## [Exercise details]
The lines to retype run from the one containing "Open the Formulas ribbon tab" through the end of the listing below. Reproduce them exactly, leaving out pictures.
Working data section start
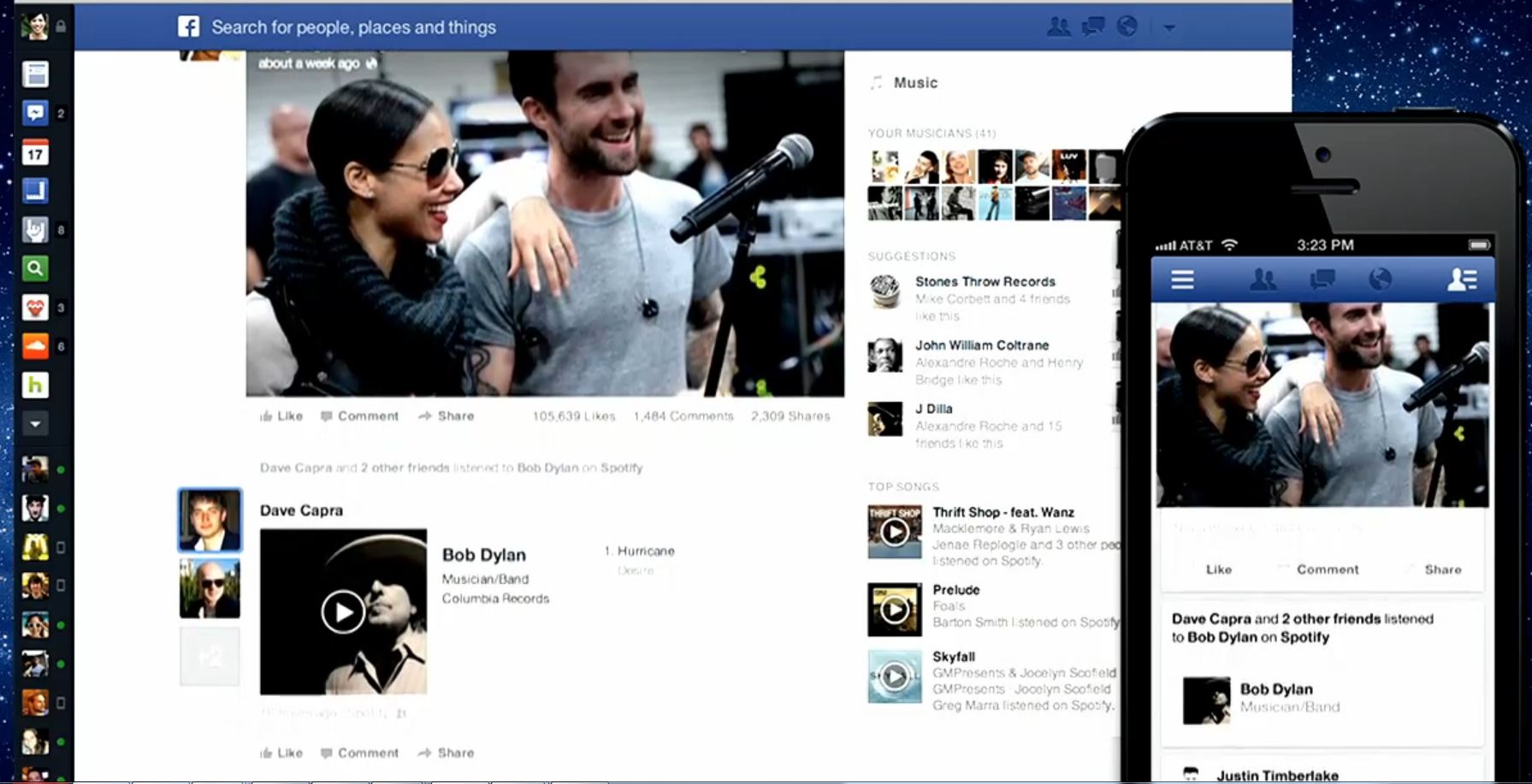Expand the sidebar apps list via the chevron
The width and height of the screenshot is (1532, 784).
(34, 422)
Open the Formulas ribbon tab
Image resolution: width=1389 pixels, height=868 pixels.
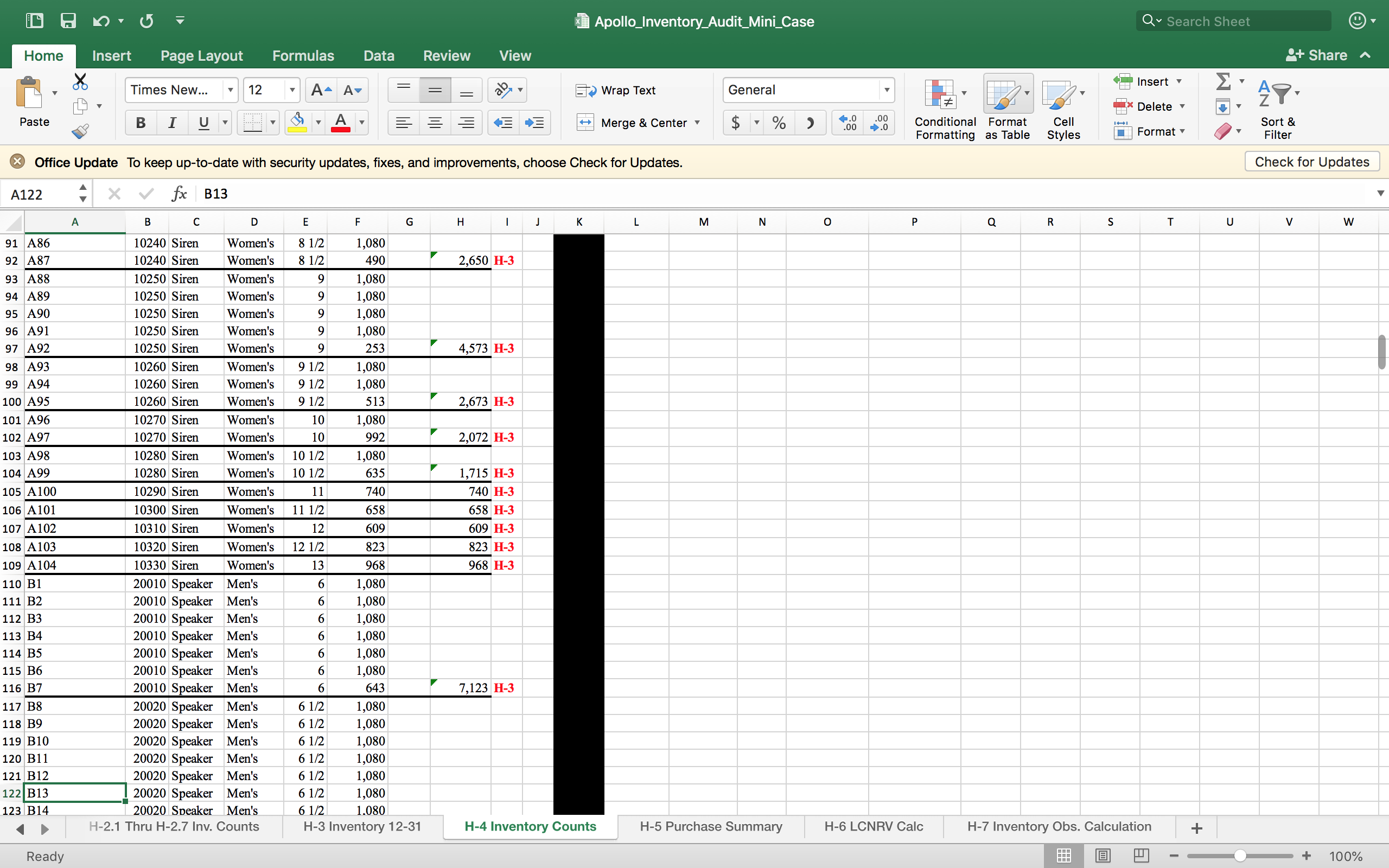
Working data section end
## [Output of the task]
Open the Formulas ribbon tab
Image resolution: width=1389 pixels, height=868 pixels.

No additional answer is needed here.